== Extrait choisi ==
▼▼▼

Le mythe du vrai voyageur
« Ce sont eux les touristes, pas moi », pourrait-on dire au Mont Bromo, en Indonésie ou bien au sommet du Machu Picchu, au Pérou.
En rédigeant le précédent article Voyagez déconnecté !, je me suis rendue compte que ce n’est pas tant la question de voyager connecté ou déconnecté qui est importante. Elle peut l’être. Certes. J’ai mon point de vue à ce sujet. Mais cela m’a permis – en même temps – de m’interroger sur ma propre façon de voyager. J’entends parfois mon père critiquer les voyageurs qui se déplacent de point d’intérêt en point d’intérêt, je crois que je n’aime pas l’entendre le dire, juste parce qu’il n’y a pas un voyageur idéal, qui voyage mieux que les autres, et que les différences constituent une richesse justement.
Mais, au fond, il a un petit peu raison. Ils voyagent à vélo mes parents donc c’est plus facile de s’arrêter là où bon leur semble. D’ailleurs, ils adorent visiter les écoles sur leur passage. Voici une vidéo réalisée par leurs soins.
Quand on voyage en bus, c’est parfois frustrant, on voit par la fenêtre un endroit fort sympathique, où on passerait bien quelques jours. Et si je m’arrête là, est-ce que je trouverai à me loger ? Sinon, est-ce que je trouverai un autre bus cette fin de soirée pour continuer ma route ? Les transports en commun, aussi locaux soient-ils, rendent tout de même plus dépendant. Mais est-ce pour autant qu’on voyagerait moins bien ?
Cela vous donne le ton ! On a remis cette question au goût du jour, avec mon homme, lors de nos dernières vacances en Bretagne. On comparait nos deux séjours en Bretagne, à 2 ans d’intervalle. La première fois, on n’avait pas pris de guide papier. Quoi que peut-être un vieux guide Michelin prêté par ma tante… Mais on l’avait peu utilisé. On ne connaissait pas Tripadvisor donc pour chercher un resto, on se fiait à notre instinct. On garde un superbe souvenir de ces vacances.
Cette année, même si c’était bien, c’était différent. On a acheté 2 guides sur la Bretagne – même 4 – le Michelin Bretagne Nord, le Michelin Bretagne Sud, le Routard Bretagne Nord, le Routard Bretagne Sud ! On s’est retenu d’acheter plus, le Lonely Planet nous faisait bien envie ! On a parfois utilisé Tripadvisor pour chercher un restaurant.

▲▲▲

== Liste des consignes ==
[A] Modifiez le passage de l'extrait choisi situé entre « En rédigeant le » et « par leurs soins. », bornes incluses, en remplaçant « vélo » par « pied ».
[B] Traduisez en anglais cette phrase de l'extrait choisi : « Les transports en commun, aussi locaux soient-ils, rendent tout de même plus dépendant. »

== Données fournies ==
▼▼▼

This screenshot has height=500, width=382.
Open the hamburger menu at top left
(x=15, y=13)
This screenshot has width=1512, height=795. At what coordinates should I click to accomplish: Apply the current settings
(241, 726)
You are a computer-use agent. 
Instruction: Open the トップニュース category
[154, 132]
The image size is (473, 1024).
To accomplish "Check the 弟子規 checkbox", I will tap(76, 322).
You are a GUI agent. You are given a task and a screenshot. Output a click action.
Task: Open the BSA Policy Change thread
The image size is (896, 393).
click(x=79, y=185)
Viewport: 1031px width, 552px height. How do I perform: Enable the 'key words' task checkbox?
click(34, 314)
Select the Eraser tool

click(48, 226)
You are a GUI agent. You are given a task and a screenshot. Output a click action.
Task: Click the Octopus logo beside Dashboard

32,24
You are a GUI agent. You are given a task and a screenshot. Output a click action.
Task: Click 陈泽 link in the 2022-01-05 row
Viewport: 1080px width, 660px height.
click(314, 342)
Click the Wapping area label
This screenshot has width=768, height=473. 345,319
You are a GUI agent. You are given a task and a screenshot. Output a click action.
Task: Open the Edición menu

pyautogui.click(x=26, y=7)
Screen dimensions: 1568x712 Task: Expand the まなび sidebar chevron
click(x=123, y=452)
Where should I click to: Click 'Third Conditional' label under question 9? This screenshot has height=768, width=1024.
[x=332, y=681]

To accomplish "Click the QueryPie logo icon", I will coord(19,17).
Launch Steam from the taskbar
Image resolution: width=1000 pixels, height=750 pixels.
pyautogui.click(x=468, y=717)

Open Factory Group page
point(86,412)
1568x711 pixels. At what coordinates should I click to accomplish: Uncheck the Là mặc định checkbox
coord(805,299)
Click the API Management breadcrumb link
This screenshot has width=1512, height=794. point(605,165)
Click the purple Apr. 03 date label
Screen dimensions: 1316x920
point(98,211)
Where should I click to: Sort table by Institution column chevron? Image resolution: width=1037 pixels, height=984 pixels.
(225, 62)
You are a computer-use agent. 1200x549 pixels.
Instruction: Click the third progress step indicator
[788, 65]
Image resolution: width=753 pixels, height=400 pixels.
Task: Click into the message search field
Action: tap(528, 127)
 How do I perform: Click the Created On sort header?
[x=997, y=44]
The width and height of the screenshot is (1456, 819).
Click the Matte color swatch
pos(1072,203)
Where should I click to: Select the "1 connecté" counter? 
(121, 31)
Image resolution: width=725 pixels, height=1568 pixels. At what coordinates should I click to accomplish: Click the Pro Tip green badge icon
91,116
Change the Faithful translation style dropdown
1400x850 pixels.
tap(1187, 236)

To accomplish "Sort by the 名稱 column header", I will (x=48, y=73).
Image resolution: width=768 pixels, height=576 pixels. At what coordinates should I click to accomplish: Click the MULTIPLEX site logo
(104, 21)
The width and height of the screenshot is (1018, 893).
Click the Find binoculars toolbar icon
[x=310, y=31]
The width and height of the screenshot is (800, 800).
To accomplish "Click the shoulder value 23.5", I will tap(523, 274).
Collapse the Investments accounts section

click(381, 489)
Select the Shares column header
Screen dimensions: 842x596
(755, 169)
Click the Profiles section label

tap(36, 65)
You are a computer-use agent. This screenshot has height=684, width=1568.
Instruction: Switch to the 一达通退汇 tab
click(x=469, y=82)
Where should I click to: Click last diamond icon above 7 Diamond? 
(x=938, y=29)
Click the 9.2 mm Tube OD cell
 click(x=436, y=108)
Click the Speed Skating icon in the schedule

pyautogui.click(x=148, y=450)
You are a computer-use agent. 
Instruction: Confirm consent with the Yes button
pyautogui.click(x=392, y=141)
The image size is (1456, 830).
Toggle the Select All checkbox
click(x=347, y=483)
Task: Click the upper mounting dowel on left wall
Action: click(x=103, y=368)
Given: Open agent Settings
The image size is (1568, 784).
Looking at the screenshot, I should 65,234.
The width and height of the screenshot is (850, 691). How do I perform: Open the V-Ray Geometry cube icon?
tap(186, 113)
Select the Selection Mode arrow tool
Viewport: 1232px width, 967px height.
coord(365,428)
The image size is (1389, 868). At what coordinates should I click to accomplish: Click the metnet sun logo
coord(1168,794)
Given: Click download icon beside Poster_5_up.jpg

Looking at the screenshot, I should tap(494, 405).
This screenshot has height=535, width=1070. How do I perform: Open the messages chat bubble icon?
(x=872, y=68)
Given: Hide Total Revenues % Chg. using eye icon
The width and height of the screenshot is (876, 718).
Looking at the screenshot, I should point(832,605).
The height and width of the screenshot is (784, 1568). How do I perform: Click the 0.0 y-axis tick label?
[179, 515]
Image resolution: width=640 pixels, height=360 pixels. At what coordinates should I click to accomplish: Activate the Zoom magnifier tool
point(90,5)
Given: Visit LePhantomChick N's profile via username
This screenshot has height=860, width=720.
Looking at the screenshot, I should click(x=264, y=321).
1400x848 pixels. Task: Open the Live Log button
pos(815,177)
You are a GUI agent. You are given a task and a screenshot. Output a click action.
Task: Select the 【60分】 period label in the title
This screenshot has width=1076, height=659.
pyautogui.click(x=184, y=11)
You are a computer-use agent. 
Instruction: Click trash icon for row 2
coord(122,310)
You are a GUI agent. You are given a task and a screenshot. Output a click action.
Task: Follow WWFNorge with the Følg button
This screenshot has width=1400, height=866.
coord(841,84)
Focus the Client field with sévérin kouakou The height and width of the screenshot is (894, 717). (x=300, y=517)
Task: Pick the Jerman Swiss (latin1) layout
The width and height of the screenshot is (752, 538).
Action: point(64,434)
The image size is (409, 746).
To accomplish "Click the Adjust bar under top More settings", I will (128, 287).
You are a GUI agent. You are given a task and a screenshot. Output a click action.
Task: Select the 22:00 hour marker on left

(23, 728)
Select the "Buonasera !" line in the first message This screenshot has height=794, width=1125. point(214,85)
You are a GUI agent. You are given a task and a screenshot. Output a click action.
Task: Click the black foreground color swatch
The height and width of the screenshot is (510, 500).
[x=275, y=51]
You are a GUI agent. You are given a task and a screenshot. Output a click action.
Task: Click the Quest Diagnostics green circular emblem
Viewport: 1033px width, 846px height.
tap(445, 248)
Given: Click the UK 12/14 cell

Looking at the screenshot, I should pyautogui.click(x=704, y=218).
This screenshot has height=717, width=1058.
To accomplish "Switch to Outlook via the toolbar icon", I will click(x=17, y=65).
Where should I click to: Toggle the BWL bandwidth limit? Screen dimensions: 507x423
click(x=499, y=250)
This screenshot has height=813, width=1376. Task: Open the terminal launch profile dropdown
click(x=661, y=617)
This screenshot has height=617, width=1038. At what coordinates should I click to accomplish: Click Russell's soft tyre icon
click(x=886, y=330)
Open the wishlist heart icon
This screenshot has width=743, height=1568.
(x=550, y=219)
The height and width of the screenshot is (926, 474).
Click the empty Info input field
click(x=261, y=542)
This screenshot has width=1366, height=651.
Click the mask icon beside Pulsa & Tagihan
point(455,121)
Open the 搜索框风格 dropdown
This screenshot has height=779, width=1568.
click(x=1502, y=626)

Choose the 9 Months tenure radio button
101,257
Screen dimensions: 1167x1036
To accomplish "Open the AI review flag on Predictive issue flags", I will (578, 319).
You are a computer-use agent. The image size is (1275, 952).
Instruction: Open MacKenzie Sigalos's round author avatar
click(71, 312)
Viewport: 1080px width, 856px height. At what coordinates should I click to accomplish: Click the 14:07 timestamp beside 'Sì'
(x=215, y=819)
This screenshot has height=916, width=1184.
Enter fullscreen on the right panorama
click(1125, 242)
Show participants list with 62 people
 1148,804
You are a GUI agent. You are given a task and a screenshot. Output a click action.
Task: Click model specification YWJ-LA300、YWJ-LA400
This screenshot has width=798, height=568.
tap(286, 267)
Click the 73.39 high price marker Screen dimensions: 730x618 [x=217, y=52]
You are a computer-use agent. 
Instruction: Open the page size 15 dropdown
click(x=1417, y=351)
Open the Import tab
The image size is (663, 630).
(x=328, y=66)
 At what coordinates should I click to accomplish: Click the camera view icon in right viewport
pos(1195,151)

▲▲▲

== Exercice corrigé ==
[A]
En rédigeant le précédent article Voyagez déconnecté !, je me suis rendue compte que ce n’est pas tant la question de voyager connecté ou déconnecté qui est importante. Elle peut l’être. Certes. J’ai mon point de vue à ce sujet. Mais cela m’a permis – en même temps – de m’interroger sur ma propre façon de voyager. J’entends parfois mon père critiquer les voyageurs qui se déplacent de point d’intérêt en point d’intérêt, je crois que je n’aime pas l’entendre le dire, juste parce qu’il n’y a pas un voyageur idéal, qui voyage mieux que les autres, et que les différences constituent une richesse justement.
Mais, au fond, il a un petit peu raison. Ils voyagent à pied mes parents donc c’est plus facile de s’arrêter là où bon leur semble. D’ailleurs, ils adorent visiter les écoles sur leur passage. Voici une vidéo réalisée par leurs soins.

[B] Public transportation, however local it may be, still makes you more dependent.